_DOCUMENT SECTION_
Season Two of Snicket Just as Grimly Humorous
Editor’s Note: This article contains spoilers for season two of the Netflix series A Series of Unfortunate Events.
It has been 14 months since we left the Baudelaire orphans anxiously clustered on a bench outside the principal’s office at Prufrock Preparatory School at the end of season one of A Series of Unfortunate Events. The second season, which premiered March 30 on Netflix, opens with the three Baudelaires sitting on the same bench, equally as nervous as before — but Sunny is inexplicably at least a year older. They’re promptly installed in the latest of their temporary homes and, because it is a boarding school and presumably a safer space, we begin this season’s journey with slightly more hope than we ended the last. This hope, however, is misplaced.
Over the course of season two’s 10 episodes — which mirror books five to nine of Daniel Handler’s middle-grade series, from The Austere Academy to The Carnivorous Carnival, in pairs — we follow Violet, Klaus, and Sunny as they continuing running from the nefarious Count Olaf and his gang of oddly endearing henchpeople. From jogging in circles for hours at night at the academy, falling down elevator shafts from a penthouse, and being accused of committing murder to setting a hospital on fire and nearly being fed to lions, the events of the Baudelaires’ lives only become more heartbreaking as they discover more about their parents’ involvement with the mysterious organization known as VFD.
This season brings several new characters into play in the form of both competent and slightly inept members of the VFD trying to help the children and dastardly villains doing their best to steal the Baudelaire fortune — or, strangely, a precious sugar bowl. Highlights include Nathan Fillion as the dashing (and later dead) Jacques Snicket; Kitana Turnbull as a very pink, very irritating Carmelita Spats; and Usman Ally as the surprisingly sympathetic Hook-Handed Man. Malina Weissman, Louis Hynes, and Presley Smith — who play Violet, Klaus, and Sunny, respectively — do an excellent job of building on their character development and bringing more nuance and depth to their performances in season two.

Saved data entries

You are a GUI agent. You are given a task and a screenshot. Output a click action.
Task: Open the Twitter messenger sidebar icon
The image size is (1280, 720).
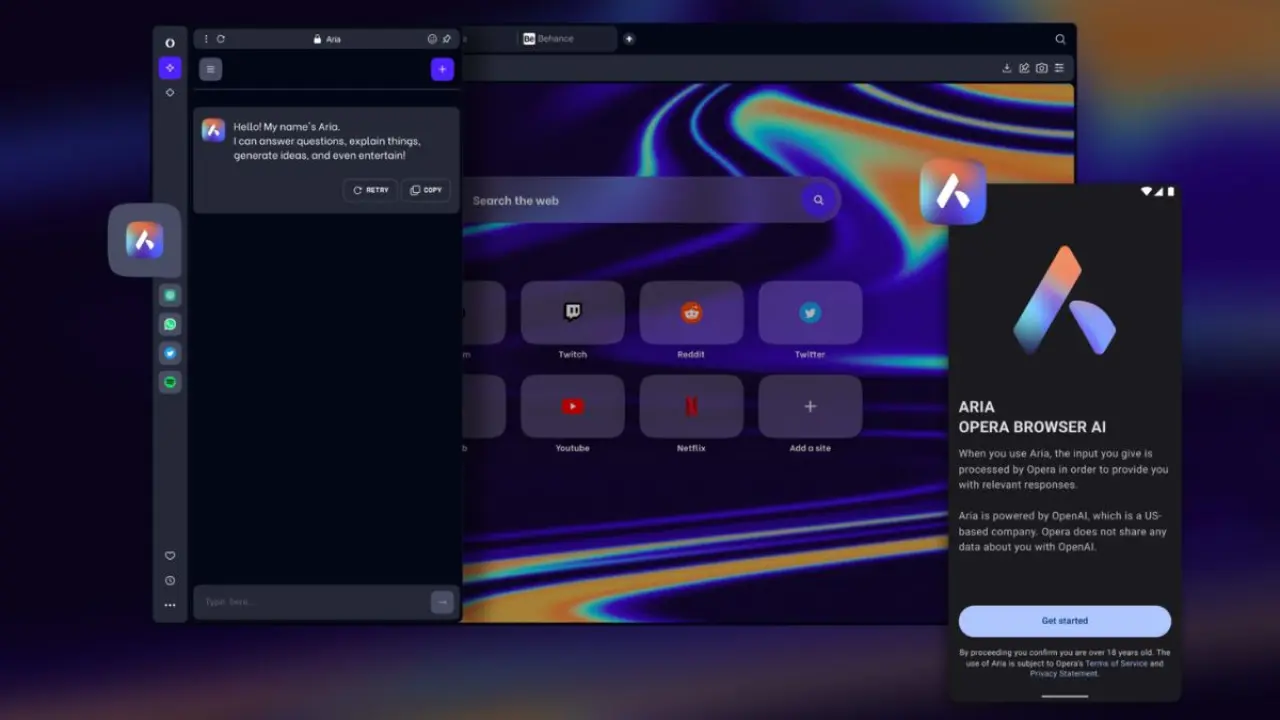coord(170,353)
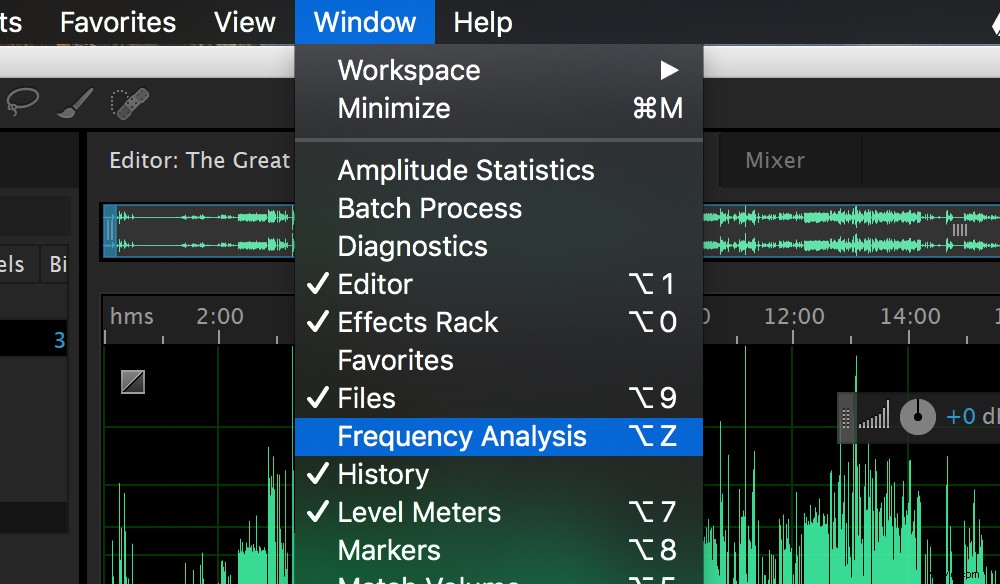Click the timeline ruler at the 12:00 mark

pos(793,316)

_ACTIONS TO TAKE_
[a] According to the article about season two, which actor plays Jacques Snicket?
[b] Quote the article about season two word for word from "It has been" to "however, is misplaced.".
The data stands apart from the article about season two and is separate material.

_LIST OF SOLUTIONS_
[a] Nathan Fillion

[b]
It has been 14 months since we left the Baudelaire orphans anxiously clustered on a bench outside the principal’s office at Prufrock Preparatory School at the end of season one of A Series of Unfortunate Events. The second season, which premiered March 30 on Netflix, opens with the three Baudelaires sitting on the same bench, equally as nervous as before — but Sunny is inexplicably at least a year older. They’re promptly installed in the latest of their temporary homes and, because it is a boarding school and presumably a safer space, we begin this season’s journey with slightly more hope than we ended the last. This hope, however, is misplaced.